5.2 We have heard the rival submissions and carefully perused the materials available on record. It is obvious that for procuring water from the wells from third parties the cost incurred is minimal while as the cost of transportation is quite high. Therefore the Ld.Revenue Authorities had treated the payment made for water charges as payment made for transporting the water because the assessee has not furnished the breakup. In this situation we do not find any infirmity in the orders of the Ld. Revenue Authorities. However assuming the cost of water to be 20% of the aggregate cost of transportation, we hereby grant relief to the assessee for Rs.40,000/- being the cost of the water. Accordingly we sustain the addition for Rs.1,51,220/-. It is ordered accordingly.
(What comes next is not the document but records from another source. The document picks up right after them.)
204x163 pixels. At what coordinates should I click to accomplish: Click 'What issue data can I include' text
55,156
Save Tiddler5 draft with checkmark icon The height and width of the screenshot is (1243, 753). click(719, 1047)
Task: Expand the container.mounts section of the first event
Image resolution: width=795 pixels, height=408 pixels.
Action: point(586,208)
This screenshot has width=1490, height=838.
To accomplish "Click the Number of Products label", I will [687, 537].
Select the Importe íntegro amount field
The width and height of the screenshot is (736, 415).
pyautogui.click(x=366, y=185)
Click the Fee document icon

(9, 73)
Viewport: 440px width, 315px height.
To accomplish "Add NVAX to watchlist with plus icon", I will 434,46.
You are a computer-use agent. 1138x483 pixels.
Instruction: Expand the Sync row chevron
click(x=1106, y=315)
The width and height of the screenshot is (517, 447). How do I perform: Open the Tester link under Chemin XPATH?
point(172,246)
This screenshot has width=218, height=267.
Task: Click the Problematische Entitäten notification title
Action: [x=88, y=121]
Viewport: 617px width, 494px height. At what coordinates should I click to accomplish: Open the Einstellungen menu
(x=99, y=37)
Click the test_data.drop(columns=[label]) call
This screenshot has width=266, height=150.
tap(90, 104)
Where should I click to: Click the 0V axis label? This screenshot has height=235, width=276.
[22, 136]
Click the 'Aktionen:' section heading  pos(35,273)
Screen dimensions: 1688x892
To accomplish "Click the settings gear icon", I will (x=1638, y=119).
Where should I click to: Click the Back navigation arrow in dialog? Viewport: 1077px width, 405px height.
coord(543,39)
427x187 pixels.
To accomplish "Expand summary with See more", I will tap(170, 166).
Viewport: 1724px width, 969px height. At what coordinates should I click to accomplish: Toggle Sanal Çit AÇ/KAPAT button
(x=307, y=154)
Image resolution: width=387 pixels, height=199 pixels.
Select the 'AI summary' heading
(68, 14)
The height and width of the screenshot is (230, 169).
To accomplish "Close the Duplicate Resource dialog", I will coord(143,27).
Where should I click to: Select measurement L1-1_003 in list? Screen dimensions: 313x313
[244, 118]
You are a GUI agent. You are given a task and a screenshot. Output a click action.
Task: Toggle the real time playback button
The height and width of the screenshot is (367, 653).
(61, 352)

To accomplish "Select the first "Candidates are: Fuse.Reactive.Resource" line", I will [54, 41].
6) Ground No.2(ii): Addition of Rs.7,99,775/- The assessee had incurred expenditure of Rs.7,99,775/- being payment made to architect towards consultancy charges for expansion of factory. Since the expenses incurred towards expansion of factory is a capital expenditure the Ld.AO treated the amount paid to architect for expansion of factory also to be capital in nature. Accordingly the Ld.AO disallowed the same as revenue expenditure and added to the income of the assessee.
6.1 On appeal the Ld.CIT(A) placing reliance in the case decided by the Hon’ble Delhi High Court viz, State Trading Corporation India Ltd. vs. CIT reported in 94 ITR 496 wherein it was held that payment for architects towards preparation of plan for construction is capital in nature, upheld the order of the Ld.AO.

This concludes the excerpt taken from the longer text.